US military gives Lockheed Martin $33.7 million to develop nuclear spacecraft::The U.S. Air Force Research Laboratory just awarded $33.7 million to Lockheed Martin to advance the development of space nuclear propulsion and power tech.
33 million? Sounds like this project is about to overrun 20ish billion before they " find out " that they can’t do it.
That’s because it’s just a grant for preliminary design and research work. They’ll review it after this stage is complete to see how feasible it looks before going forward with further stages. It’s not 33 million to develop a whole new kind of rocket propulsion system, that would be a ludicrously low price.
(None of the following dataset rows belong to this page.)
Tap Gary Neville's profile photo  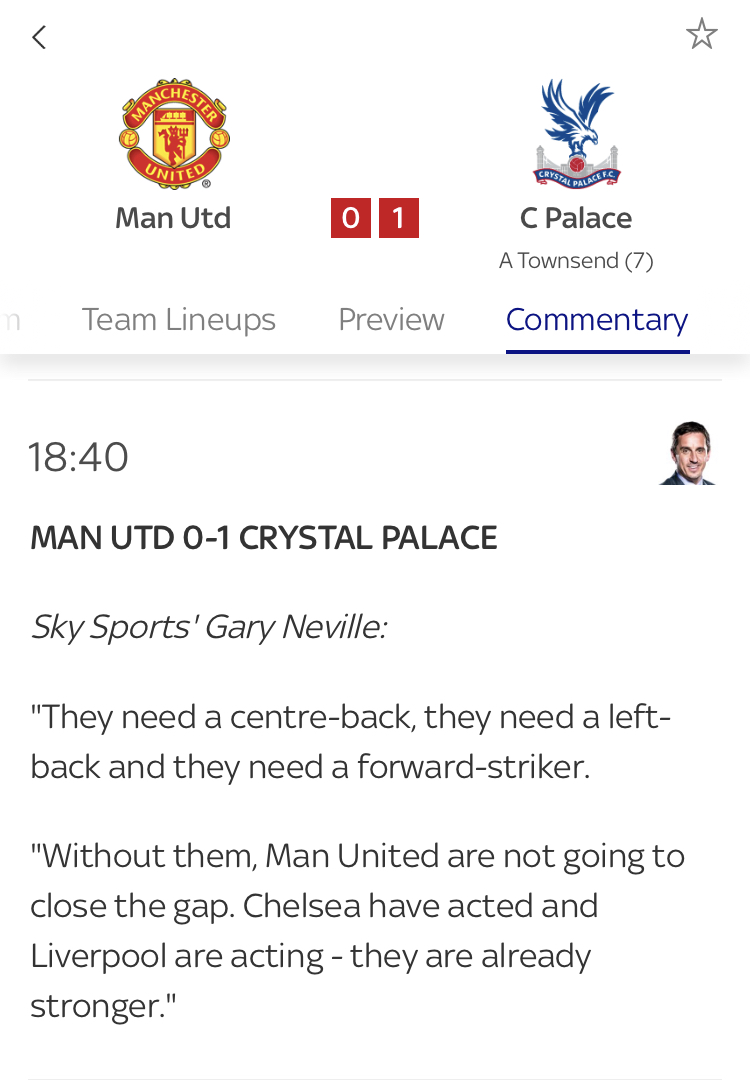coord(689,453)
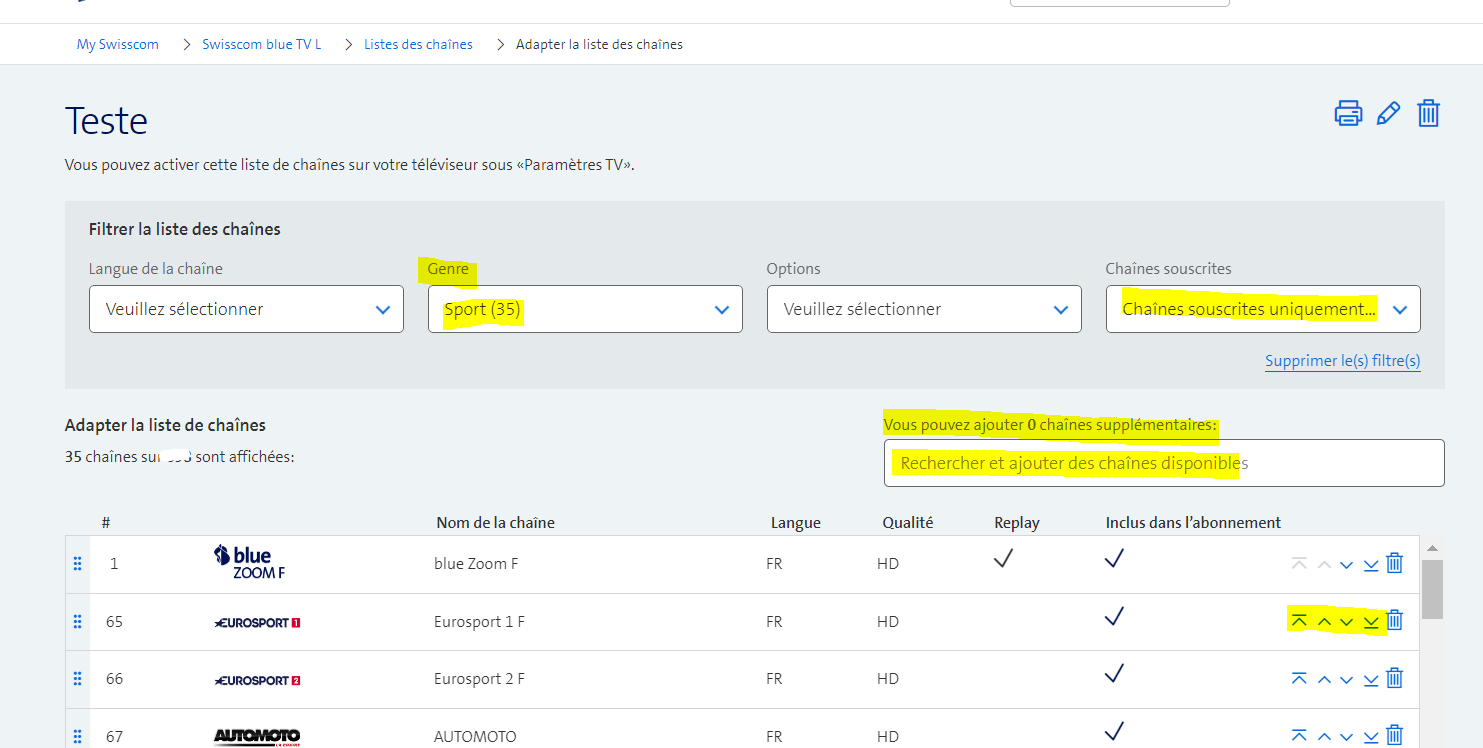Click the pencil edit icon beside Teste
The width and height of the screenshot is (1483, 748).
[1388, 113]
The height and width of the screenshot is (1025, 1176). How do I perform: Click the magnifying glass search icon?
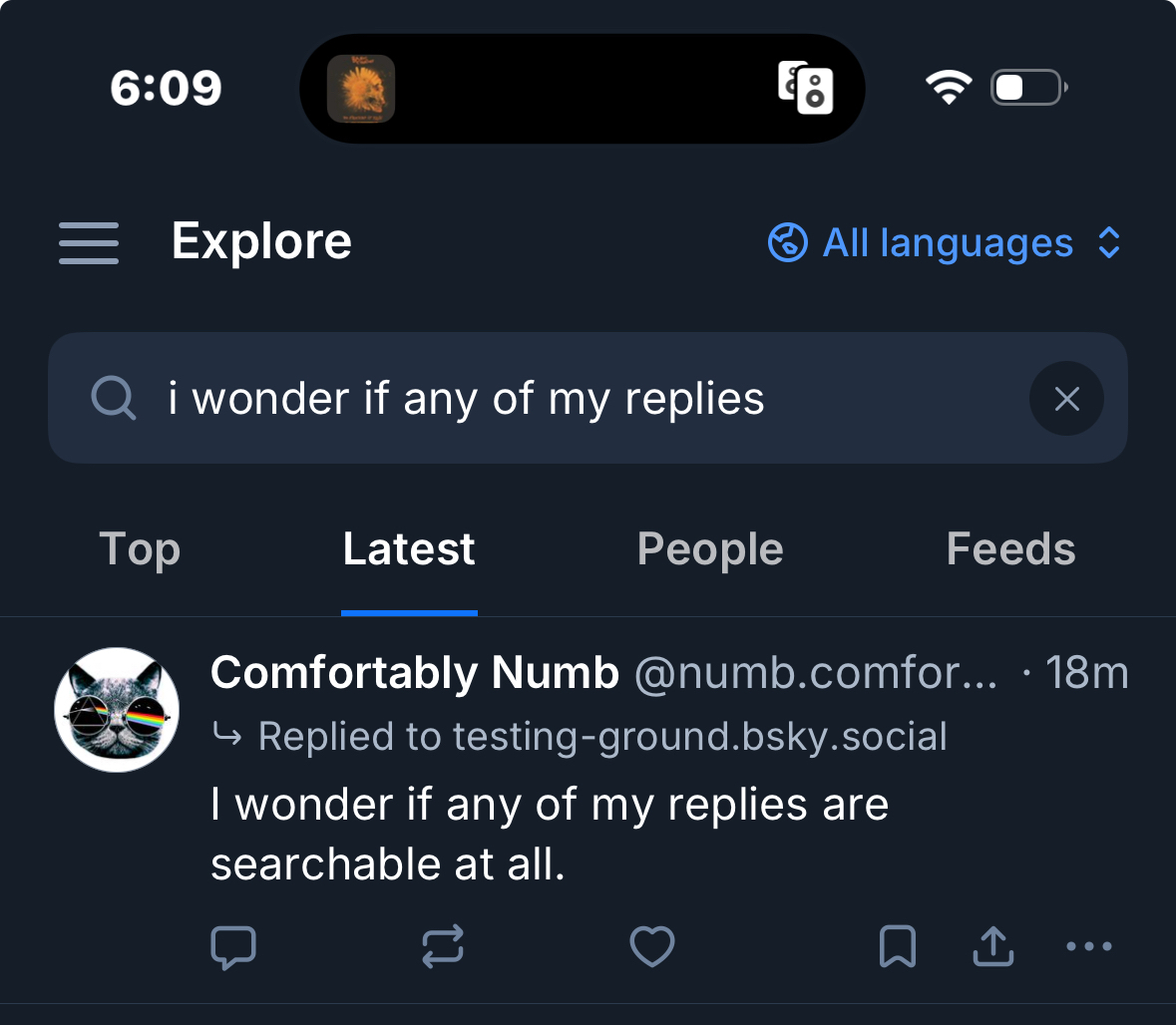tap(113, 399)
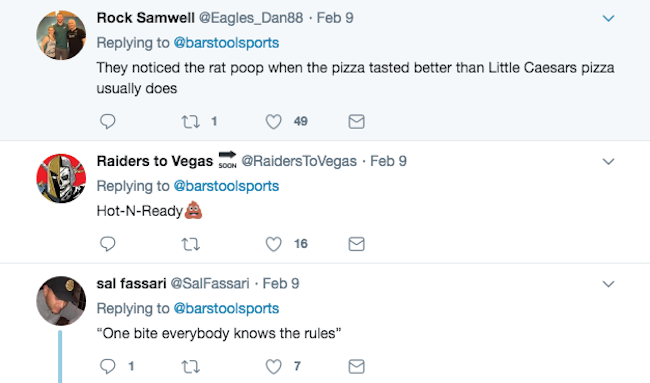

It’s in the article, though the headline is a bit vague on what the award actually is.
LOL, I was gonna say, $33M will get you a super nice set of wrenches and the best nuts and bolts mankind can produce.
Its Lockheed, that’s gonna get greenlit faster than a fly finding fresh dung
A working nuclear thermal propulsion (NTP) engine was already built in the 60s under NASA’s NERVA project. It is one of the highest technological readiness level solutions we have to the dilemma of high specific impulse versus high thrust present in the current spsce engine technologies. Imo we need something like this to make manned interplanetary missions viable.
NTP was just a fachade, what NERV was actually researching was the human instrumentality project, I saw it in a robots documental
Complete dead-end technologically and politically, so this is basically just a gift to Lockheed. Lobbyist deserves a promotion!
The fuck do you mean dead-end? You think we’ll just keep using chemical rockets until the end of time? Nuclear propulsion is the most efficient form of propulsion we have at the moment. Iirc, nuclear engines would dramatically cut down on travel time because you can burn for much, much longer due to their efficiency. The only reason we don’t really use them is because everyone loses their shit and has a panic attack the moment you float the idea of putting a nuclear reactor in space (we still use RTGs though).
Why do you think so?
JETSON aims to launch a fission reactor that will be started up once in space. The reactor will generate heat, which is then transferred to Stirling power converters to produce electricity. This can then be used to power spacecraft payloads or electric thrusters for propulsion.
I can see launching nuclear payloads being a tough sell politically but the technological principles are sound.
It’s also worth noting that past mars solar panels start to be functionally useless, so we use…nuclear powered spacecraft… to generate electricity when needed and have done for half a century. It’s not like nuclear stuff in space is a new idea
It’s not like nuclear stuff in space is a new idea
We even detonated atomic bombs in space
It’s actually much much less dead-end than chemical rockets are. There’s a lot of technological possibility for nuclear rockets, thanks to the energy density of nuclear power.
In theory you could even do fusion rockets in the far future, but we’d need to figure out fusion for that first.
But like, fusion rockets might be the holy grail for space travel, short of maybe antimatter rockets (but you can imagine the complications in that). This chain of technologies is absolutely something worth exploring.
So after $40M more and a half decade of delays past due, we might have LM produce something with record efficiency.
we might have LM produce something with record efficiency.
Narrator: They didn’t
Humanity shouldn’t spread through the galaxy. We’ve already raped one planet into an extinction event.